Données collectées
______________________________
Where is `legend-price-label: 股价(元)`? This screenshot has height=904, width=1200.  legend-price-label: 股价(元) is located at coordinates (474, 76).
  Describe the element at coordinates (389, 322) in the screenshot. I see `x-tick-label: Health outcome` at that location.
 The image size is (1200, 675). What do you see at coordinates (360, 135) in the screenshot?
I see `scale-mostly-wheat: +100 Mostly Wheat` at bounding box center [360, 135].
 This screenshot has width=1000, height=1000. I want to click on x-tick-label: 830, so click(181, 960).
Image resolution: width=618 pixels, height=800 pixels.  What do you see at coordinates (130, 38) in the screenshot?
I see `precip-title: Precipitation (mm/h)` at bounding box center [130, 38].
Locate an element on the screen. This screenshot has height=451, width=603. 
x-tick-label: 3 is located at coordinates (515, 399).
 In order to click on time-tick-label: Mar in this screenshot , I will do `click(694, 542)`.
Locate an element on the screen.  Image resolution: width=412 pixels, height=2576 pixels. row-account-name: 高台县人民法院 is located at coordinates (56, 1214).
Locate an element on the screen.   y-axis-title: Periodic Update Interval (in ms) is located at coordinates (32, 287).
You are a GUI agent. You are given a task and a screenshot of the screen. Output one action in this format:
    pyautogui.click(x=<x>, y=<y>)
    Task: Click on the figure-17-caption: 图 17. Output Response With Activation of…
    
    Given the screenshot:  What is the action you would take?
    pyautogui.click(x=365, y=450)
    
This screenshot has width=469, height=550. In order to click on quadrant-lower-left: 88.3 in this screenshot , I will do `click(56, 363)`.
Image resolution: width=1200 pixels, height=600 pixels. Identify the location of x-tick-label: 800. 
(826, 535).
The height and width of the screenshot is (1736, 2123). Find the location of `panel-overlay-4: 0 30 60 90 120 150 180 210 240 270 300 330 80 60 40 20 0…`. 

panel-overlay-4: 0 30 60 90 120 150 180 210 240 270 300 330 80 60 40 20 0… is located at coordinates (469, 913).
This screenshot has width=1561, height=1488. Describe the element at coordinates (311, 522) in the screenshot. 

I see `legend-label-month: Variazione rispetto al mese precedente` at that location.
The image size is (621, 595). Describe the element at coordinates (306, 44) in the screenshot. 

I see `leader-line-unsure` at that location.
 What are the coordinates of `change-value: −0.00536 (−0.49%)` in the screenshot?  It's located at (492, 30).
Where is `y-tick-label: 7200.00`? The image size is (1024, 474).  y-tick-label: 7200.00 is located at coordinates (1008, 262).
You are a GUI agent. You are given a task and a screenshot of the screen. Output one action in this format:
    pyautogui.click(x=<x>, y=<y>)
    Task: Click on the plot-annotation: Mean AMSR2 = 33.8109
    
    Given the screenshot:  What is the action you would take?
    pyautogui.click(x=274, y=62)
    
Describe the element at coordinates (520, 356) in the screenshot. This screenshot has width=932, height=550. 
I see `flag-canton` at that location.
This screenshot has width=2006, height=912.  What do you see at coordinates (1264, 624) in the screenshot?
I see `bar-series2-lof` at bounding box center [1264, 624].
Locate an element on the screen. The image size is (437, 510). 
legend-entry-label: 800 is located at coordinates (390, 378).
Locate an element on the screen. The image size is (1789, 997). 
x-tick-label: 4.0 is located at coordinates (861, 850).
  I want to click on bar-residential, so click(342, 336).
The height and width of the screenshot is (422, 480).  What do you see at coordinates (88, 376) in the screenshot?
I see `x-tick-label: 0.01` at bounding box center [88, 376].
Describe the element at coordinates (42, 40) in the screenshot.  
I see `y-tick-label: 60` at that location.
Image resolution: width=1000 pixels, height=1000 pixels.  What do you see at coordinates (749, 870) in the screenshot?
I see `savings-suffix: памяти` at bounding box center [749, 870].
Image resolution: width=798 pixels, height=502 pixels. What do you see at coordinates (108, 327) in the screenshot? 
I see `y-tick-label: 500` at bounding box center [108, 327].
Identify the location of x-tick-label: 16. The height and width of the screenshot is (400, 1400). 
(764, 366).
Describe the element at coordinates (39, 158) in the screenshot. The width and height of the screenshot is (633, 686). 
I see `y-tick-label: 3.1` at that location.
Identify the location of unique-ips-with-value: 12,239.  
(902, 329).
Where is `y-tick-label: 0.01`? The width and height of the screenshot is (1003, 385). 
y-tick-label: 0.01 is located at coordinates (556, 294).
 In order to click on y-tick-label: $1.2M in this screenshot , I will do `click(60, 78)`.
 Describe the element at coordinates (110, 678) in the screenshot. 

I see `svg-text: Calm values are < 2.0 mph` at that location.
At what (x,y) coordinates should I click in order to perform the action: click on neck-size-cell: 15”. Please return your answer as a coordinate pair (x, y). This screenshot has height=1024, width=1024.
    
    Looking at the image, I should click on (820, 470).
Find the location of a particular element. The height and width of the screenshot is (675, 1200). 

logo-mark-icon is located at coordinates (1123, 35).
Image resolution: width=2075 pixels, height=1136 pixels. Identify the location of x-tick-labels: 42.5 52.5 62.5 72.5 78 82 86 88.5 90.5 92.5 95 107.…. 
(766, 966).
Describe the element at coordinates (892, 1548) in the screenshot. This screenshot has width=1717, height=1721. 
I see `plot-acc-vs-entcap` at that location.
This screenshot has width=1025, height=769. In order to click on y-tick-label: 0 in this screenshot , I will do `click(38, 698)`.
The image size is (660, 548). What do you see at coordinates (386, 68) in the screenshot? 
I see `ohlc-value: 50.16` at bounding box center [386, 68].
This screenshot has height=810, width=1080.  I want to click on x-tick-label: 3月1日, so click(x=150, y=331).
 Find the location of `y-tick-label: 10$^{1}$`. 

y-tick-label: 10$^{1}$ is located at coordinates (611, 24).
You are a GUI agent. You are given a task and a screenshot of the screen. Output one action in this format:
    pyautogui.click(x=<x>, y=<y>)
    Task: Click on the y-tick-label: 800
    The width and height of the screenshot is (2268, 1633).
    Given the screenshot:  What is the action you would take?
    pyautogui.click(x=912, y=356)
______________________________
▶ **Tâche à faire**:
Recopiez l'ensemble des items ci-dessus à l'identique, sans rien y modifier.

▶ **Réponse proposée**:
Where is `legend-price-label: 股价(元)`? This screenshot has height=904, width=1200.  legend-price-label: 股价(元) is located at coordinates (474, 76).
  Describe the element at coordinates (389, 322) in the screenshot. I see `x-tick-label: Health outcome` at that location.
 The image size is (1200, 675). What do you see at coordinates (360, 135) in the screenshot?
I see `scale-mostly-wheat: +100 Mostly Wheat` at bounding box center [360, 135].
 This screenshot has width=1000, height=1000. I want to click on x-tick-label: 830, so click(181, 960).
Image resolution: width=618 pixels, height=800 pixels.  What do you see at coordinates (130, 38) in the screenshot?
I see `precip-title: Precipitation (mm/h)` at bounding box center [130, 38].
Locate an element on the screen. This screenshot has height=451, width=603. 
x-tick-label: 3 is located at coordinates (515, 399).
 In order to click on time-tick-label: Mar in this screenshot , I will do `click(694, 542)`.
Locate an element on the screen.  Image resolution: width=412 pixels, height=2576 pixels. row-account-name: 高台县人民法院 is located at coordinates (56, 1214).
Locate an element on the screen.   y-axis-title: Periodic Update Interval (in ms) is located at coordinates (32, 287).
You are a GUI agent. You are given a task and a screenshot of the screen. Output one action in this format:
    pyautogui.click(x=<x>, y=<y>)
    Task: Click on the figure-17-caption: 图 17. Output Response With Activation of…
    
    Given the screenshot:  What is the action you would take?
    pyautogui.click(x=365, y=450)
    
This screenshot has width=469, height=550. In order to click on quadrant-lower-left: 88.3 in this screenshot , I will do `click(56, 363)`.
Image resolution: width=1200 pixels, height=600 pixels. Identify the location of x-tick-label: 800. 
(826, 535).
The height and width of the screenshot is (1736, 2123). Find the location of `panel-overlay-4: 0 30 60 90 120 150 180 210 240 270 300 330 80 60 40 20 0…`. 

panel-overlay-4: 0 30 60 90 120 150 180 210 240 270 300 330 80 60 40 20 0… is located at coordinates (469, 913).
This screenshot has width=1561, height=1488. Describe the element at coordinates (311, 522) in the screenshot. 

I see `legend-label-month: Variazione rispetto al mese precedente` at that location.
The image size is (621, 595). Describe the element at coordinates (306, 44) in the screenshot. 

I see `leader-line-unsure` at that location.
 What are the coordinates of `change-value: −0.00536 (−0.49%)` in the screenshot?  It's located at (492, 30).
Where is `y-tick-label: 7200.00`? The image size is (1024, 474).  y-tick-label: 7200.00 is located at coordinates (1008, 262).
You are a GUI agent. You are given a task and a screenshot of the screen. Output one action in this format:
    pyautogui.click(x=<x>, y=<y>)
    Task: Click on the plot-annotation: Mean AMSR2 = 33.8109
    
    Given the screenshot:  What is the action you would take?
    pyautogui.click(x=274, y=62)
    
Describe the element at coordinates (520, 356) in the screenshot. This screenshot has width=932, height=550. 
I see `flag-canton` at that location.
This screenshot has width=2006, height=912.  What do you see at coordinates (1264, 624) in the screenshot?
I see `bar-series2-lof` at bounding box center [1264, 624].
Locate an element on the screen. The image size is (437, 510). 
legend-entry-label: 800 is located at coordinates (390, 378).
Locate an element on the screen. The image size is (1789, 997). 
x-tick-label: 4.0 is located at coordinates (861, 850).
  I want to click on bar-residential, so click(342, 336).
The height and width of the screenshot is (422, 480).  What do you see at coordinates (88, 376) in the screenshot?
I see `x-tick-label: 0.01` at bounding box center [88, 376].
Describe the element at coordinates (42, 40) in the screenshot.  
I see `y-tick-label: 60` at that location.
Image resolution: width=1000 pixels, height=1000 pixels.  What do you see at coordinates (749, 870) in the screenshot?
I see `savings-suffix: памяти` at bounding box center [749, 870].
Image resolution: width=798 pixels, height=502 pixels. What do you see at coordinates (108, 327) in the screenshot? 
I see `y-tick-label: 500` at bounding box center [108, 327].
Identify the location of x-tick-label: 16. The height and width of the screenshot is (400, 1400). 
(764, 366).
Describe the element at coordinates (39, 158) in the screenshot. The width and height of the screenshot is (633, 686). 
I see `y-tick-label: 3.1` at that location.
Identify the location of unique-ips-with-value: 12,239.  
(902, 329).
Where is `y-tick-label: 0.01`? The width and height of the screenshot is (1003, 385). 
y-tick-label: 0.01 is located at coordinates (556, 294).
 In order to click on y-tick-label: $1.2M in this screenshot , I will do `click(60, 78)`.
 Describe the element at coordinates (110, 678) in the screenshot. 

I see `svg-text: Calm values are < 2.0 mph` at that location.
At what (x,y) coordinates should I click in order to perform the action: click on neck-size-cell: 15”. Please return your answer as a coordinate pair (x, y). This screenshot has height=1024, width=1024.
    
    Looking at the image, I should click on (820, 470).
Find the location of a particular element. The height and width of the screenshot is (675, 1200). 

logo-mark-icon is located at coordinates (1123, 35).
Image resolution: width=2075 pixels, height=1136 pixels. Identify the location of x-tick-labels: 42.5 52.5 62.5 72.5 78 82 86 88.5 90.5 92.5 95 107.…. 
(766, 966).
Describe the element at coordinates (892, 1548) in the screenshot. This screenshot has width=1717, height=1721. 
I see `plot-acc-vs-entcap` at that location.
This screenshot has width=1025, height=769. In order to click on y-tick-label: 0 in this screenshot , I will do `click(38, 698)`.
The image size is (660, 548). What do you see at coordinates (386, 68) in the screenshot? 
I see `ohlc-value: 50.16` at bounding box center [386, 68].
This screenshot has height=810, width=1080.  I want to click on x-tick-label: 3月1日, so click(x=150, y=331).
 Find the location of `y-tick-label: 10$^{1}$`. 

y-tick-label: 10$^{1}$ is located at coordinates (611, 24).
You are a GUI agent. You are given a task and a screenshot of the screen. Output one action in this format:
    pyautogui.click(x=<x>, y=<y>)
    Task: Click on the y-tick-label: 800
    The width and height of the screenshot is (2268, 1633).
    Given the screenshot:  What is the action you would take?
    pyautogui.click(x=912, y=356)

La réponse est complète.